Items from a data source
----

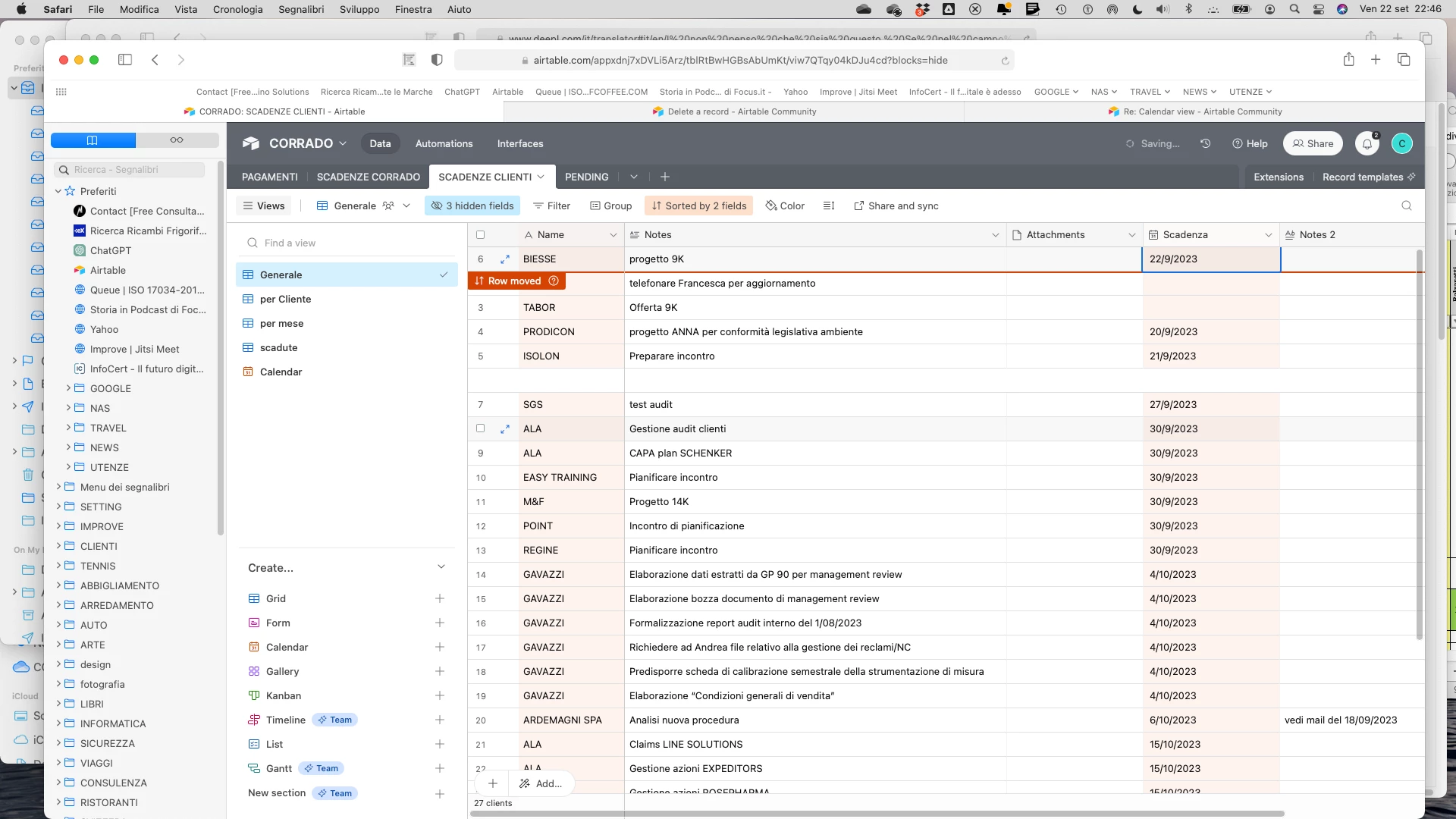Expand the CLIENTI bookmarks folder
This screenshot has height=819, width=1456.
point(59,546)
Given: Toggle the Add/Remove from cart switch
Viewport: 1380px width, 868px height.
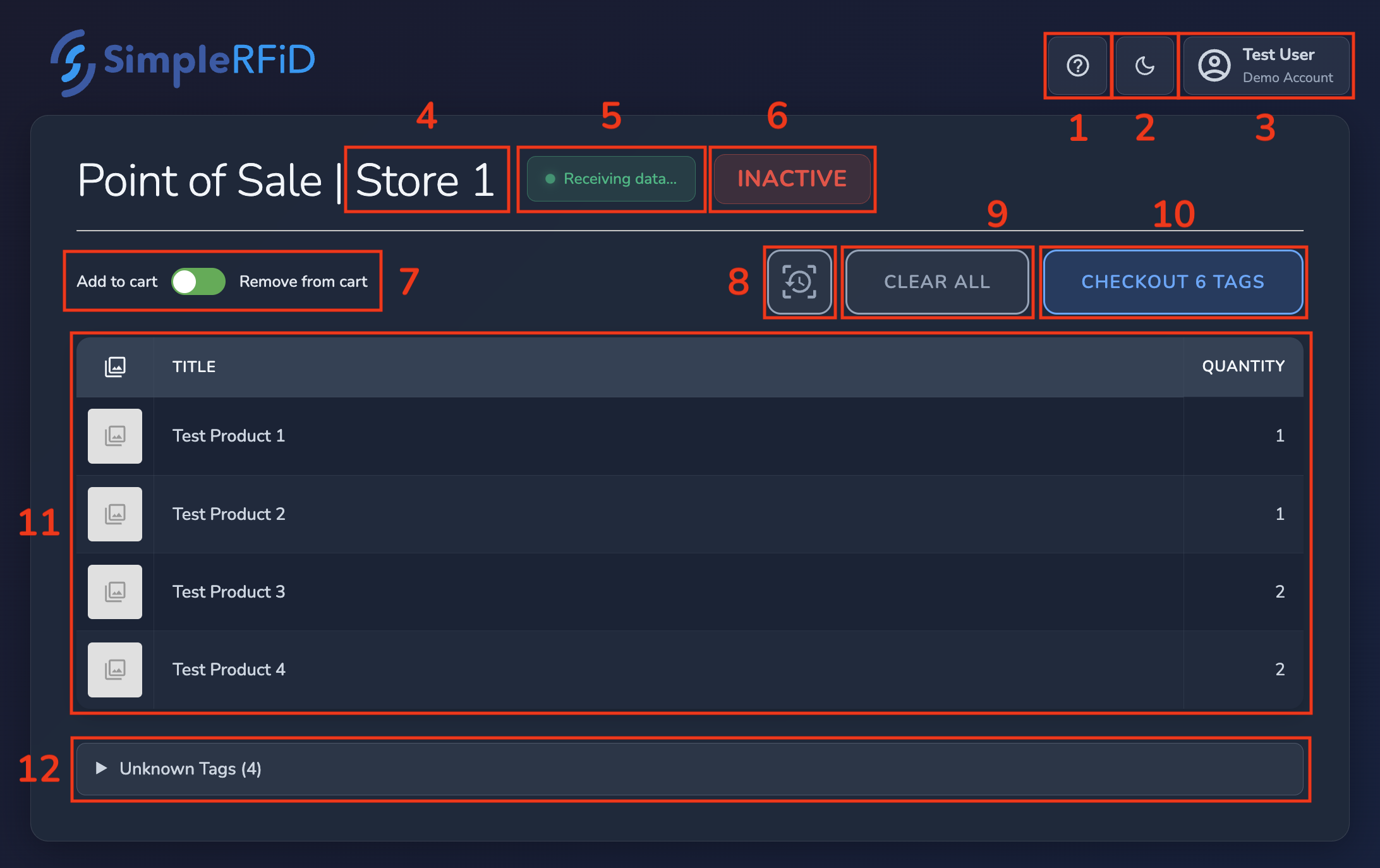Looking at the screenshot, I should [x=198, y=282].
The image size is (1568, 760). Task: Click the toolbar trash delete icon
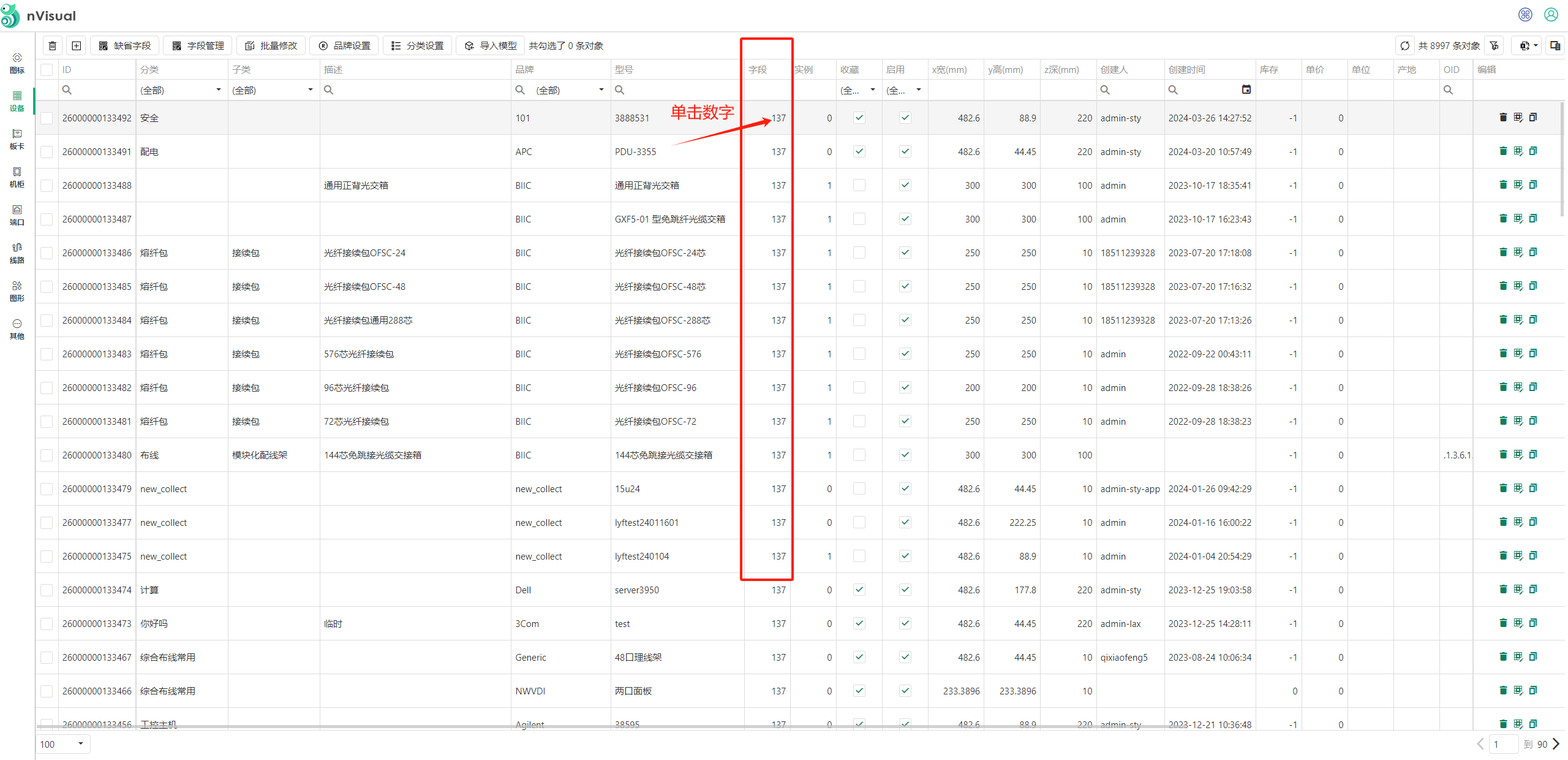[53, 46]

----

--- Problem statement ---
No pictures belong in the output. Restate word for word only the lines from the one containing "Viewport: 1380px width, 868px height." to the end of the entries above.

--- Task response ---
Viewport: 1380px width, 868px height.
Looking at the screenshot, I should [x=198, y=282].
The image size is (1568, 760). Task: Click the toolbar trash delete icon
[53, 46]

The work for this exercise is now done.